Secondary sources of Indian law are English Law, Common law, Equity, Law merchant, Statute law, Justice, equity, and good conscience. In the case of absence of statutory or personal law, the Indian courts follow the decision of a case known as ‘Justice, Equity and Good Conscience’
Secondary Sources of Law in India
The chief sources of English Law include
Common law, in this case, refers to the principles of law that have been evolved by judges through their case judgements. These statements have been made and improved over a number of years to better perfect them.
Thus, common law consists of a body of rules, which have been defined by customs, judicial decisions and old scholarly works in the law. Common law is the unwritten law of English which applies to everyone in the country.

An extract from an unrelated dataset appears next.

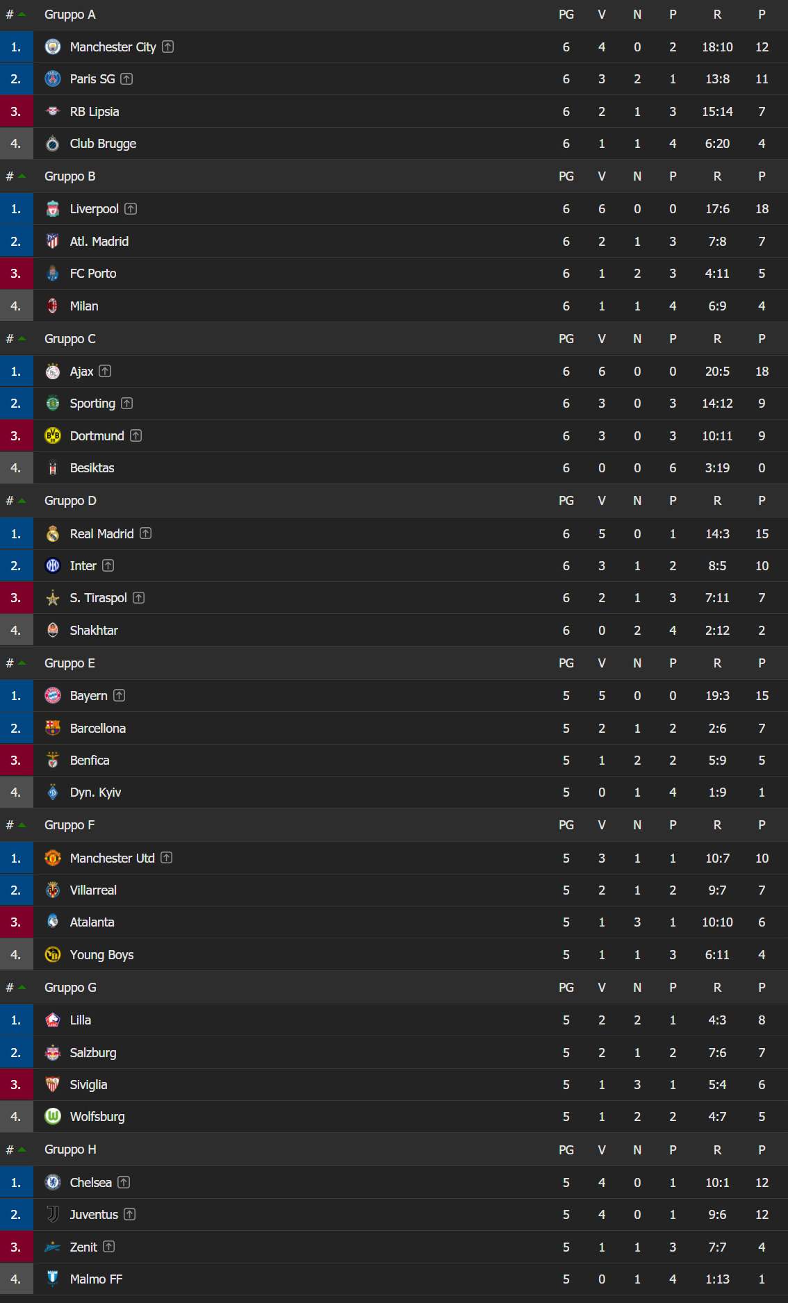
Task: Click the Bayern team logo
Action: pyautogui.click(x=53, y=695)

Browse more Topics under Introduction To Law
- Various Definitions of Law
- Principle Sources of Indian Law – Customs
- Principle Sources of Indian Law – Judicial Decisions
- Principle Sources of Indian Law – Statutes and Legislation
- Principle Sources of Indian Law – Personal Laws
- Sources of Indian Mercantile Law
- Understanding Case Citation
Law Merchant is the main source of Mercantile law. It refers to those customs and rules that apply to traders and businessmen on their dealings and tradings with each other.
Principle of Equity
The principle of Equity refers to a set of rules, which neither originated from customs nor statutory law. Equity rules were formed on the basis of dictates of conscience which had been decided in the Courts of Chancery.
In cases, where Common Law was not applicable, the Chancellor presided over such cases in special courts called ‘Equity Courts’. Equity courts had a separate existence from the Common Law Courts in England. These ‘Equity Courts’ acted on a number of customs like :
- He who seeks equity must do equity.
- He who comes to equity must come with clean hands.

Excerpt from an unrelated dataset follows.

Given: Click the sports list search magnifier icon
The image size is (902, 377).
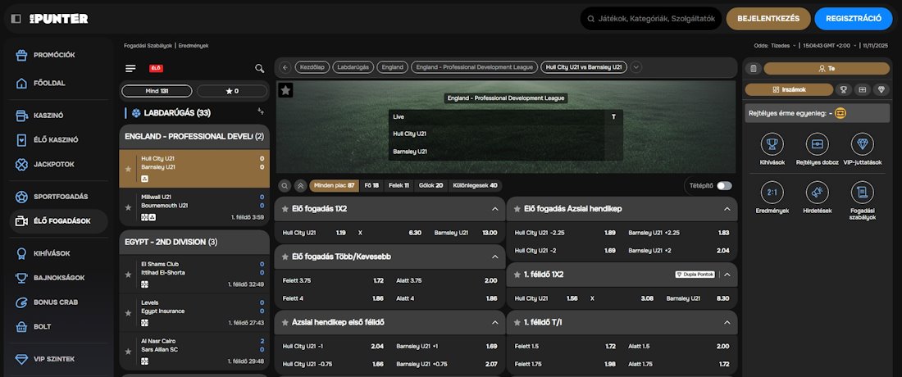Looking at the screenshot, I should pos(259,69).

Statute law is that law that has been created by the legislation. A statute is a formal act of the legislature in written form. It has also become an important source of Mercantile Law.
A statute or written overrides any unwritten laws, which are Common Law and Equity. Statutory laws are the basic framework of the modern legal system.

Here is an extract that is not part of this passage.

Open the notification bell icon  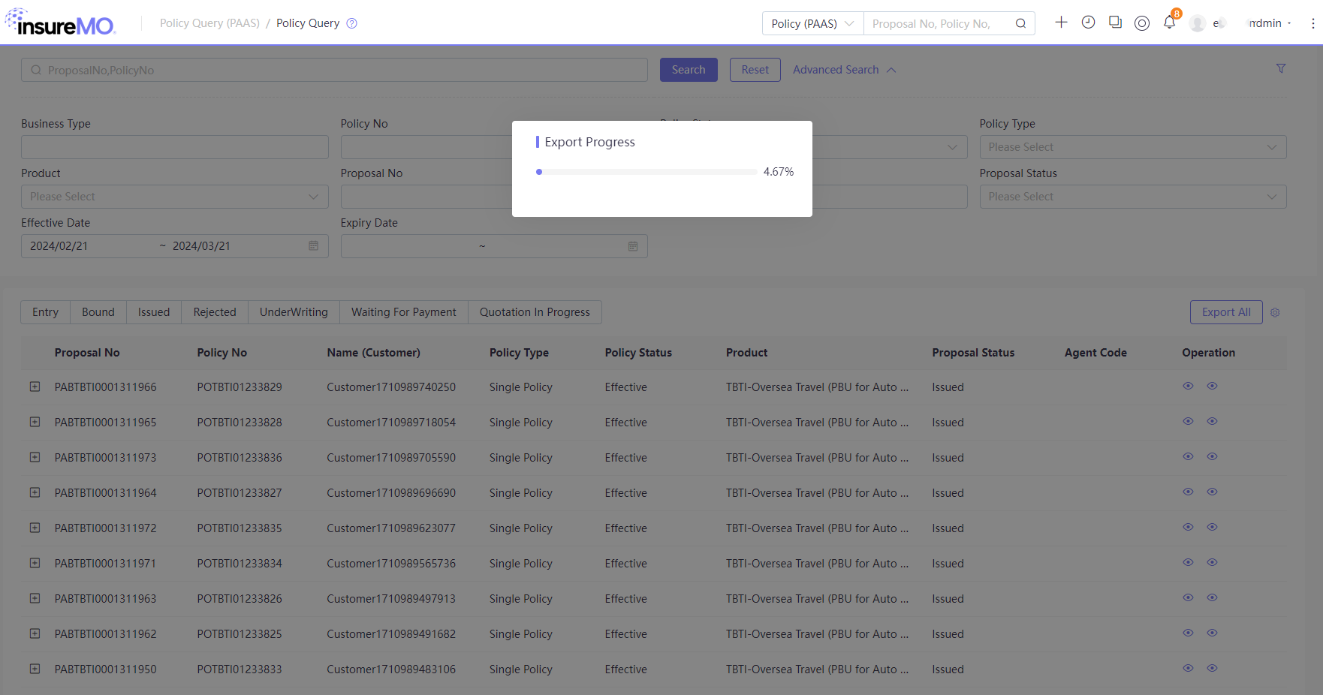tap(1169, 23)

Other source of English Law is
Justice, Equity, and Good Conscience
The theme of justice, equity, and good conscience first came into being through Impey’s Regulation of 1781. In the case of absence of statutory or personal law, the Indian courts follow the decision of a case known as ‘Justice, Equity and Good Conscience’, which in this case refers to English law as far as it is applicable to the Indian context.
Ancient Hindu law had their own concept of ‘Justice, Equity and Good Conscience’. In its modern version counterpart in the Indian legal system, it owes its origins to the British rule in India.
The High Courts established by the British by the British administration stated that when the law was unclear or silent on an issue, the issue would be decided in accordance with the principles of ‘Justice, Equity and Good Conscience’.
Justice, equity and good conscience have generally been interpreted as English laws and rules that are applied when any written law is not applicable to a legal matter. The court also uses ‘Justice, Equity and Good Conscience’ in the absence of Hindu law in matters relating to personal laws.
Solved Question for you
What are the chief sources of English law?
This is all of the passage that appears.